Consegna dell'esercizio: Ricopia fedelmente dall'articolo sul paraquat il passo che va da "Pérez, 60 anni, ha" fino a "alimentare in Guatemala." incluso.

Estratto fornito:
————

Nel suo verde campo di grano, l’agricoltore salvadoregno Medardo Pérez ha iniziato a riempire la pompa a mano che porta sulla schiena con la giusta miscela di acqua e paraquat, un potente erbicida, e ha iniziato a spruzzare le erbacce.
Il paraquat, l’ingrediente attivo di marchi come il Gramaxone, della casa farmaceutica tedesca Bayer, è venduto senza alcuna restrizione in El Salvador e in altre nazioni dell’America Centrale e del mondo, nonostante la sua tossicità e il fatto che l’etichetta indichi chiaramente “prodotto controllato“.
“Stiamo rischiando la vita con questi veleni, poiché non usiamo nemmeno una mantella impermeabile per proteggerci, così la sostanza chimica ci bagna la schiena, entra nel nostro corpo, attraverso i pori“, ha detto all’IPS l’agricoltore di San Isidro, nel comune di Santa María Ostuma, nel dipartimento centrale salvadoregno di La Paz.
Pérez, 60 anni, ha detto di essere consapevole dei rischi per la sua salute, ma ha aggiunto che l’uso dell’agrochimico gli ha permesso di sbarazzarsi più facilmente e più velocemente delle erbacce che crescevano nel campo di grano della sua azienda agricola di due ettari.
“Il paraquat è soggetto a restrizioni qui in Guatemala, ma è comunemente usato in agricoltura; qualsiasi contadino può comprarlo; è venduto liberamente“, ha dichiarato all’IPS David Paredes, un attivista della Rete nazionale per la difesa della sovranità alimentare in Guatemala.
Nel 2016 il New York Times ha riferito che alcuni rapporti scientifici collegavano il paraquat al morbo di Parkinson, spiegando che il prodotto non poteva essere venduto in Europa ma poteva essere commercializzato negli Stati Uniti e nel resto del mondo.

————

Dati grezzi:
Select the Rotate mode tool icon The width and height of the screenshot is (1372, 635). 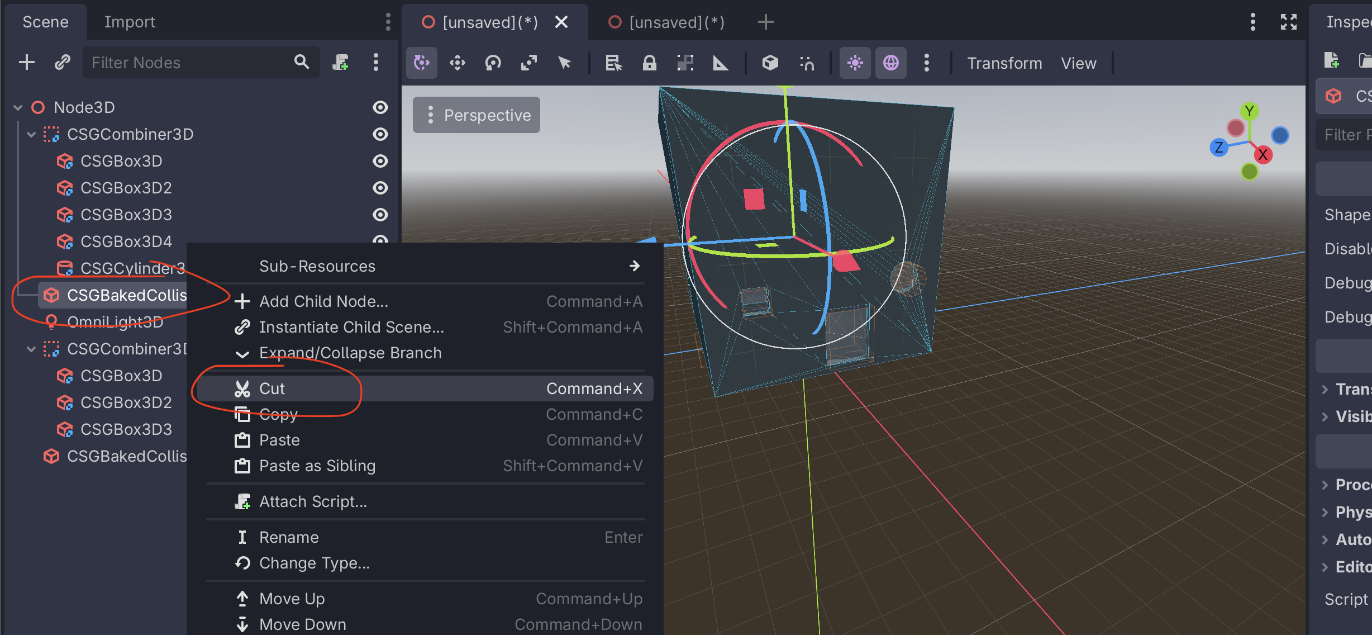(x=493, y=63)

————

Soluzione scritta:
Pérez, 60 anni, ha detto di essere consapevole dei rischi per la sua salute, ma ha aggiunto che l’uso dell’agrochimico gli ha permesso di sbarazzarsi più facilmente e più velocemente delle erbacce che crescevano nel campo di grano della sua azienda agricola di due ettari.
“Il paraquat è soggetto a restrizioni qui in Guatemala, ma è comunemente usato in agricoltura; qualsiasi contadino può comprarlo; è venduto liberamente“, ha dichiarato all’IPS David Paredes, un attivista della Rete nazionale per la difesa della sovranità alimentare in Guatemala.